直接火操作的加热器通常引起非选择性的反应,例如烃的热转化或裂化。这些非选择性反应降低了产量并且增加了损失。重新设计的加热器可以减少这些损失并且适合更理想的建设成本、运行成本和加热器所需的减小的面积或较小的占用空间。
配置有U形工艺盘管的单室或双室火焰加热器和端壁安装式水平圆形火焰燃烧器广泛用于诸如脱氢和重整的工艺中。在脱氢工艺中,反应包括许多非期望的反应。估计30%至40%的非选择性由火焰加热器中的热裂化引起。除了降低建设费用和火焰加热器占据的覆盖范围或面积以外,加热器的重新设计还可以减少这些非选择性的反应的量。
本发明是一种用于多个反应器和辐射式火焰加热器的集成式系统。该设备可供用于向吸热过程增加热,其中反应器中的反应引起温度下降,并且工艺物料流在反应器之间被再加热以使反应达到期望反应温度。如图1所示的辐射式火焰加热器包括配置在火焰加热器10内的至少一个工艺盘管20。火焰加热器10包括燃烧器12和烟气出口14。设备100包括至少一个出口歧管30,该出口歧管30具有与每个工艺盘管出口22流体连通的入口32。
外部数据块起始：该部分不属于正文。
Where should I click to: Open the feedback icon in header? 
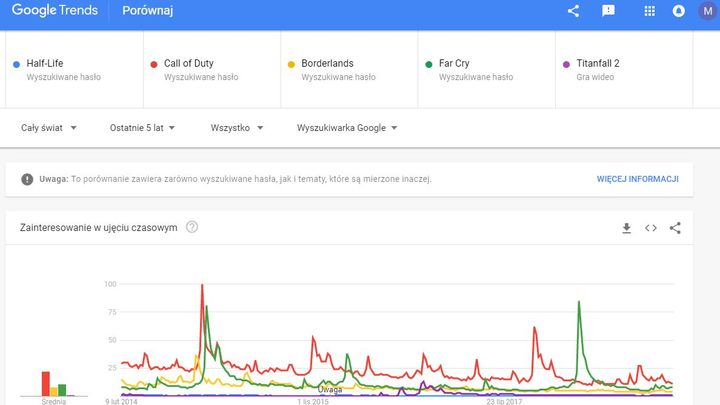(x=608, y=11)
出口歧管30包括用于使工艺物料流到达下游反应器的出口。
每个工艺盘管20具有基本上平行取向的三个管24的构型以及两个弯曲管状区段26,用以形成具有两个入口28和一个出口22的呈大致W形的工艺盘管。改进的工艺盘管20的使用允许更窄的火焰加热器。此外,W形盘管的使用允许使出口歧管更靠近火焰加热器工艺盘管出口。
在一个实施方案中,如图2所示的集成式设备包括多个移动床反应器50a、50b、50c、50d和多个辐射式火焰加热器10a、10b、10c和10d。移动床反应器50a、50b、50c、50d沿竖向叠置,并且催化剂向下流经一系列反应器床。工艺流体在进入各反应器50a、50b、50c、50d之前被加热,并从各反应器50a、50b、50c、50d离开以在再导入该系列中接下来的反应器50a、50b、50c、50d之前到达后续的火焰加热器10a、10b、10c、10d。在一个特定实施方案中,集成式设备包括4个反应器和4个火焰加热器,并且火焰加热器以并排布置配置。
通过重新设计火焰加热器10,加热体积减小并且加热器的宽度减小,并且火焰加热器10的占地面积或面积减小。在一个特定实施方案中,火焰加热器包括具有配置在火焰加热器的上表面上的入口端口和出口端口的工艺盘管。火焰加热器包括烟气出口,并且一个优选的实施方案包括配置在火焰加热器的下表面上的烟气出口。
在一个实施方案中,集成式设备包括对流管束。该对流管束是具有与火焰加热器的烟气出口流体连通的入口的单元。该对流管束包括对流管束内用于输送要加热的流体的加热管。该对流管束用于从以700℃与1100℃之间的温度离开火焰加热器的烟气回收热。一种热回收方法是使水通过加热管以产生蒸汽。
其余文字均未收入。